Entering 2018, I have mixed feelings. I have to be honest with you.. I am excited but I also feel a lil bit anxious. For some people, I am the most optimistic person, but honestly, I'm worried about how I AM going to behave or act in 2018.

Most days of 2017 were filled with tears, fears, worries, doubts and of course when I left 2016, I didn't expect 2017 to be that way.. that made me feel like I shouldn't have waited until 2017 ends to decide to make a change.

To be honest, I never thought that I would lose my father at the age of 22.. I never thought that I couldn't graduate last year just because there was one compulsory class that was not open last year so I just graduated this year.. I never thought I would STILL be in a long distance relationship until now.

There are things that out of my control. I can't control my father's death, I can't control someone else's decision, to be honest, sometimes I feel like I can't even control my feelings but the truth is I can.. yes, we can. We're the only ones who can control our feelings, emotions, and attitudes.

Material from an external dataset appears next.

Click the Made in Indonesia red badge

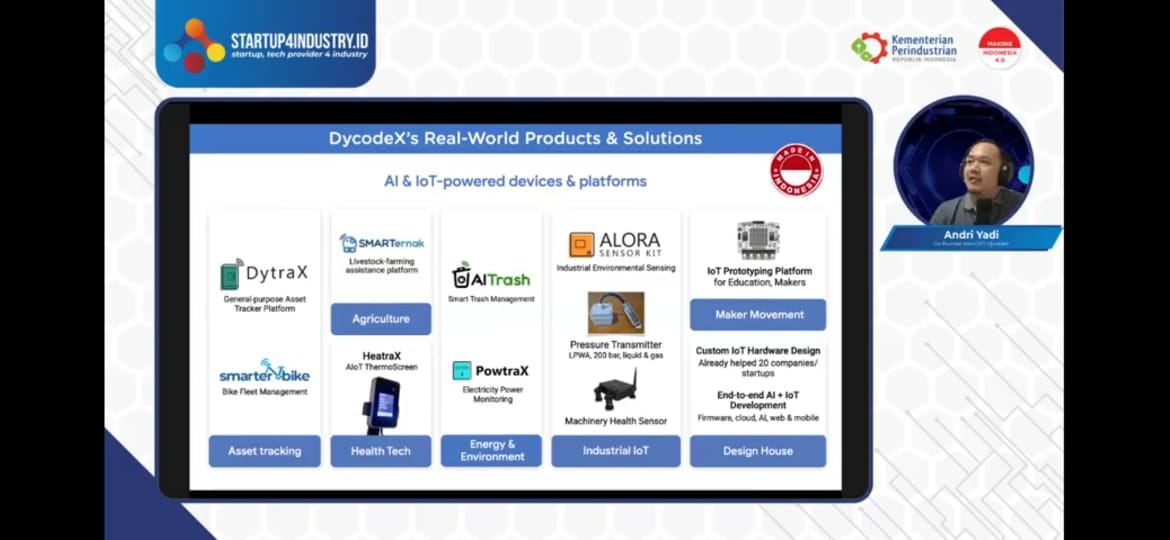[796, 171]
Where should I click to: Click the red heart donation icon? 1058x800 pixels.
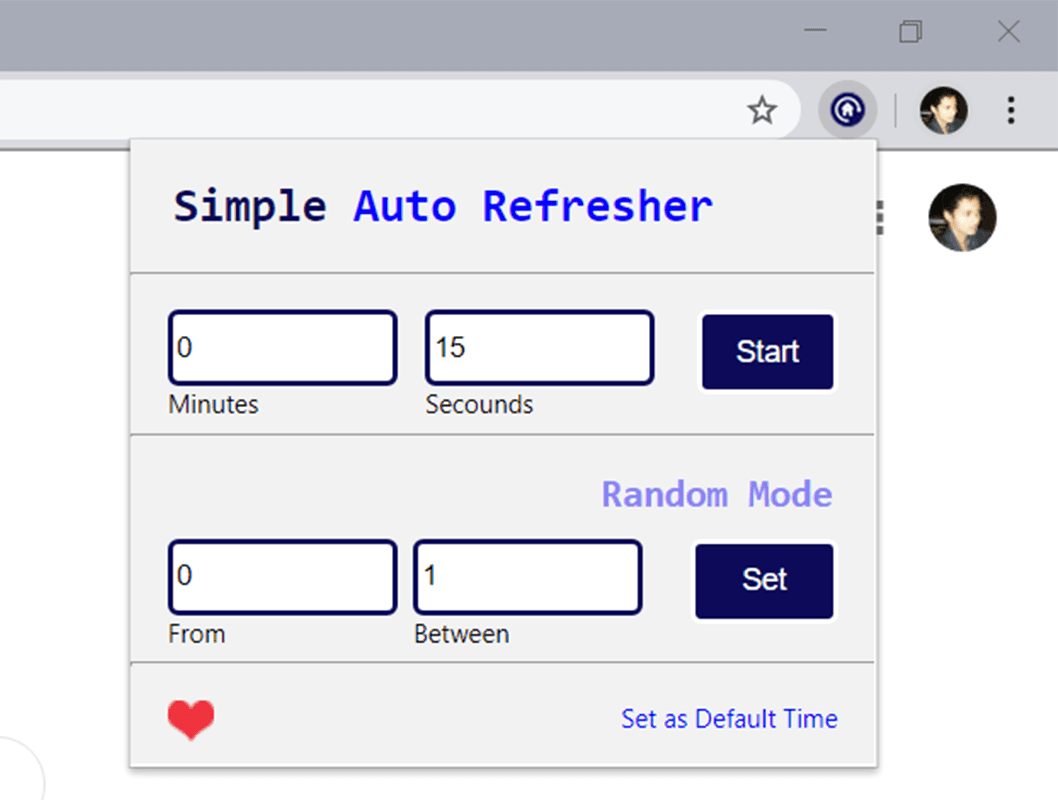click(191, 718)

My new year's resolution is not trendy or fancy, it is just as simple as this: I want to be able to decide to be happy everyday. Life is hard. People change. They come and go. Money also comes & goes. Don't wait to be happy. Decide to be happy here and now. It's SO hard to make that decision! Even writing this right now isn't easy at all.. My wish for you is that you will decide to be happy in 2018 despite of your situation! I'm sorry that your boyfriend broke it off with you, I'm sorry that your parents didn't allow you to go to that university, I'm sorry you haven't seen your dreams come to pass, I'm sorry that person talked to you in that way, and I'm sorry for how your friends treated you, but despite all of that, please don't feel sorry for yourself. Don't be sorry that you're different. Don't be sorry that you're so melancholic. OWN it. It's your boyfriend's loss. It's your friends' loss. Make a decision that you decide to be happy today. If you fail to make that decision today, you can make that decision tomorrow. As a matter of fact, tomorrow is a perfect new start for making a new decision! Decide to say hello to 2018 and goodbye to 2017!

P.S: Your failures, disappointments and setbacks in 2017 have changed you on the inside. So don’t regret it. Oswald Chambers once said “You will never cease to be the most amazed person on earth at what God has done for you on the inside”. 2018 is gonna be better!